=== Problem ===
What you return must match the records word for word.

=== Dataset entries ===
....
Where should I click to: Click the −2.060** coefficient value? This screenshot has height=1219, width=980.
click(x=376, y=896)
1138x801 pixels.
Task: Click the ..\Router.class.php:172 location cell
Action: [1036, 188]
....
=== Result for this task ===
Where should I click to: Click the −2.060** coefficient value? This screenshot has height=1219, width=980.
click(x=376, y=896)
1138x801 pixels.
Task: Click the ..\Router.class.php:172 location cell
Action: [1036, 188]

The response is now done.